_Work to complete_. All that should be output is the block of lines below from the line with "This screenshot has width=1042, height=636." to the line with "Click the Payments dollar icon", both included, exactly as written.

_The data_.
+ + + + + + +

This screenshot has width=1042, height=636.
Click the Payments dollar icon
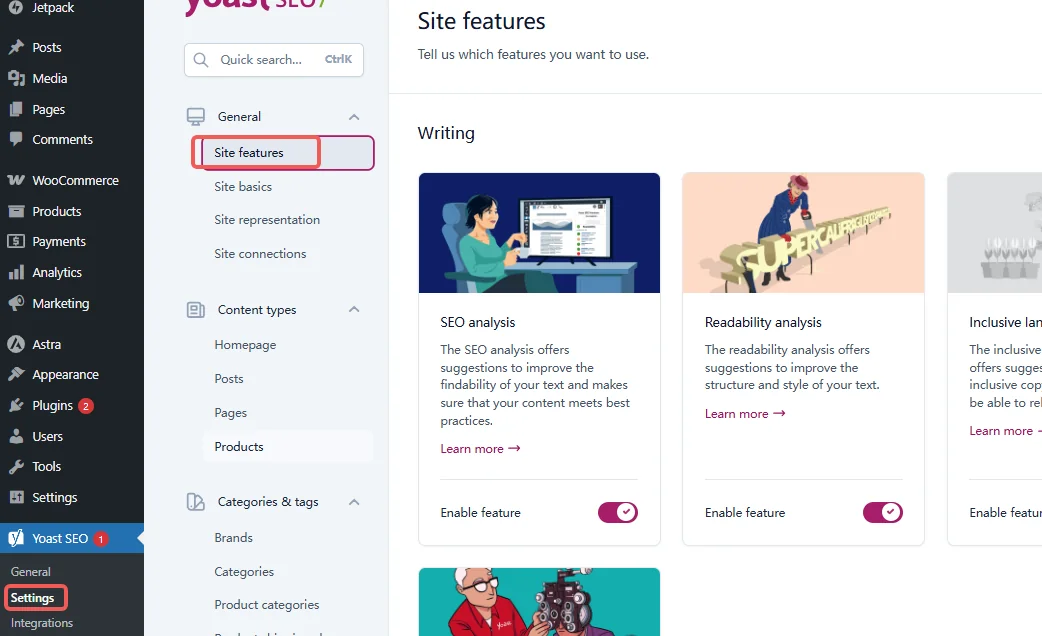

+ + + + + + +

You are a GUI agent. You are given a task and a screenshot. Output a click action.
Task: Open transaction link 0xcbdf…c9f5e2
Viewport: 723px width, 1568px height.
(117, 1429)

+ + + + + + +

_Response area_.
This screenshot has width=1042, height=636.
Click the Payments dollar icon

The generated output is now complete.